Premature babies have a higher risk because their organs are not yet fully developed. This increases the risk of asphyxia and other injury to the brain, which in turn increases the incidence of cerebral palsy. Periventricular leukomalacia is an important cause of cerebral palsy.
Also, some structural brain anomalies such as lissencephaly cause symptoms of CP, although whether that could be considered CP is a matter of opinion (some people say CP must be due to brain damage, whereas these people never had a normal brain). Often this goes along with rare chromosome disorders.

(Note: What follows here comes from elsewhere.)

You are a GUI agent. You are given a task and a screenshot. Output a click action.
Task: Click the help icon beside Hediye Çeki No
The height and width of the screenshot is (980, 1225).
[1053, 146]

Incidence and Prevalence of Cerebral Palsy
Prevalence is best calculated around the school entry age of about six years. In the industrialized world, the incidence is about 2 per 1000 live births. In the United States, the rate is thought to vary from between 1.5 to 4 per 1000 live births. This amounts to approximately 5,000-10,000 babies born with cerebral palsy each year in the United States.
Each year, around 1,500 preschoolers are diagnosed with the disorder in the USA. There is mental retardation in 60% of the cases, due to brain damage outside the parietal, occipital, temporal or Basal Ganglia.
Mental retardation can occur if the child is not given the opportunities to learn; it does not solely occur from brain damage, but from an individual(s)'s ability to:
1) communicate with the child
2) be able to have the child effectively communicate through speech or other means.
For example, a child that had CP who suffers from blindness/deafness due to damage that occurred in the occipital and temporal lobes during birth could use tactile sign-language or tulonoma to communicate. Tulonoma is a type of technique where the user puts his/her hands on the speakers mouth and is able to interpret what they say solely based on the lip movement patterns associated with particular word(s). Other disorders paired with CP include disorders of hearing, eyesight, epilepsy, perception of obstacles (such as judging how far away things are when driving a car), speech difficulties, and eating and drinking difficulties. These estimates include individuals who did not have access to an equal opportunity education prior to the American with Disabilities Act of 1990.
Overall, advances in care of pregnant mothers and their babies has not resulted in a noticeable decrease in cerebral palsy. Only the introduction of quality medical care to locations with less than adequate medical care has shown any decreases. The incidence increases with premature or very low-weight babies regardless of the quality of care.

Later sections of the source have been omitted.